▸ **Text block**
Investigation of Salicylanilides as Botulinum Toxin Antagonists

Abstract

Botulinum neurotoxin serotype A (BoNT/A) is recognized by the Centers for Disease Control and Prevention (CDC) as the most potent toxin and as a Tier 1 biowarfare agent. The severity and longevity of botulism stemming from BoNT/A is of significant therapeutic concern, and early administration of antitoxin-antibody therapy is the only approved pharmaceutical treatment for botulism. Small molecule therapeutic strategies have targeted both the heavy chain (HC) and the light chain (LC) catalytic active site and α-/β-exosites. The LC translocation mechanism has also been studied, but an effective, nontoxic inhibitor remains underexplored. In this work, we screened a library of salicylanilides as potential translocation inhibitors. Potential leads following a primary screen were further scrutinized to identify sal30, which has a cellular minimal concentration of a drug that is required for 50% inhibition (IC₅₀) value of 141 nM. The inquiry of salicylanilide sal30's mechanism of action was explored through a self-quenched fluorogenic substrate conjugated to bovine serum albumin (DQ-BSA) fluorescence, confocal microscopy, and vacuolar H⁺-ATPase (V-ATPase) inhibition assays. The summation of these findings imply that endolysosomal proton translocation through the protonophore mechanism of sal30 causes endosome pH to increase, which in turn prevents LC translocation into cytosol, a process that requires an acidic pH. Thus, the inhibition of BoNT/A activity by salicylanilides likely occurs through disruption of pH-dependent endosomal LC translocation. We further probed BoNT inhibition by sal30 using additivity analysis studies with bafilomycin A1, a known BoNT/A LC translocation inhibitor, which indicated the absence of synergy between the two ionophores.

Keywords: botulinum neurotoxin; protonophore; salicylanilide; small molecule antagonists.

Figure 1

General structure of salicylanilide and library of halogenated salicylanilides used for screening

Figure 2

A) Salicylanilides selected for IC50 assessment based on initial and secondary cell activity assay results. Cellular IC50 values of salicylanilides sal17, sal30, sal31, sal36, sal50, and sal51 determined by monitoring cleaved SNAP-25 over a range of concentrations. Cellular IC50 values were established through Western blot analysis and graphs were prepared in PRISM using nonlinear regression and a variable four parameter fit . B)Time dependent inhibition of BoNT/A by sal30. The graph on the right depicts densitometry data.

[Stored items]
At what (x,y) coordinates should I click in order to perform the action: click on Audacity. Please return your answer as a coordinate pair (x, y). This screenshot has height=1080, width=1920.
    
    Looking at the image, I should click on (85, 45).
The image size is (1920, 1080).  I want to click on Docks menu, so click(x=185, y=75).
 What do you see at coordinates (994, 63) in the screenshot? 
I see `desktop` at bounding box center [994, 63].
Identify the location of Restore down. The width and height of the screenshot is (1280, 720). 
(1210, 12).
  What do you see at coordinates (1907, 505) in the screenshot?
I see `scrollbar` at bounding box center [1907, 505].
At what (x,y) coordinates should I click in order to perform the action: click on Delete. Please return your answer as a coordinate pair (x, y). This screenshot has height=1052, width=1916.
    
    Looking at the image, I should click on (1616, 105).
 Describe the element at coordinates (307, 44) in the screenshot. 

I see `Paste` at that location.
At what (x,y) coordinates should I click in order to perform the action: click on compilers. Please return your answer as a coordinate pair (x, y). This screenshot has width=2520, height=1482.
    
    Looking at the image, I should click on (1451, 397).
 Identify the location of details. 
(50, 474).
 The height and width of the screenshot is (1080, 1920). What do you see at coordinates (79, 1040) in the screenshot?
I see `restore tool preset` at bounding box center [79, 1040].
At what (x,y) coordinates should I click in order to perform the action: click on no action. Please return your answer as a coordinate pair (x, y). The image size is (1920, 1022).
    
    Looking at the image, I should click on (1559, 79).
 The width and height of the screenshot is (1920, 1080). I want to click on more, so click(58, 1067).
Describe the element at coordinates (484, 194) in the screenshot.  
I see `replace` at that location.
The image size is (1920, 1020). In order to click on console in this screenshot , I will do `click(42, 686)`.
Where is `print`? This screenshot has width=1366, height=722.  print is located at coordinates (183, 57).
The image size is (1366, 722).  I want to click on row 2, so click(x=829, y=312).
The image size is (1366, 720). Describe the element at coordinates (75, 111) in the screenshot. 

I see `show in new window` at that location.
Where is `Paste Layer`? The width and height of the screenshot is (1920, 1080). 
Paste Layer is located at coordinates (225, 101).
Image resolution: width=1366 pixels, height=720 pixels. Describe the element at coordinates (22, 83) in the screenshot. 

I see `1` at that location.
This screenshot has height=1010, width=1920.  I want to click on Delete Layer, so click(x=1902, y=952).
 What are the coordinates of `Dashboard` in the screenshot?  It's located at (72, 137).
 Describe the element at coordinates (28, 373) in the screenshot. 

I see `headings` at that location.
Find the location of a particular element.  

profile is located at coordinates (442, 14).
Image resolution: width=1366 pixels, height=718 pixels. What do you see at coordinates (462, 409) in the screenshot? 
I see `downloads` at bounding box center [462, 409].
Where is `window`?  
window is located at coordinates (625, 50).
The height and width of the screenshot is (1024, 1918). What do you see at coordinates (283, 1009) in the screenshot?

▸ **Required tasks**
**a.** Retype the passage of the botulinum toxin text from "A) Salicylanilides selected" to "depicts densitometry data.".
**b.** Summarize the botulinum toxin text in two sentences.
**c.** According to the botulinum toxin text, what cellular IC₅₀ value does sal30 have?
None of the stored items is needed here.

▸ **Task responses**
**a.**
A) Salicylanilides selected for IC50 assessment based on initial and secondary cell activity assay results. Cellular IC50 values of salicylanilides sal17, sal30, sal31, sal36, sal50, and sal51 determined by monitoring cleaved SNAP-25 over a range of concentrations. Cellular IC50 values were established through Western blot analysis and graphs were prepared in PRISM using nonlinear regression and a variable four parameter fit . B)Time dependent inhibition of BoNT/A by sal30. The graph on the right depicts densitometry data.

**b.** Researchers screened a library of salicylanilides as potential inhibitors of botulinum neurotoxin serotype A light chain translocation and identified sal30, which has a cellular IC₅₀ value of 141 nM. Their findings suggest that sal30 acts as a protonophore that raises endosome pH, which prevents the pH-dependent translocation of the light chain into the cytosol.

**c.** 141 nM.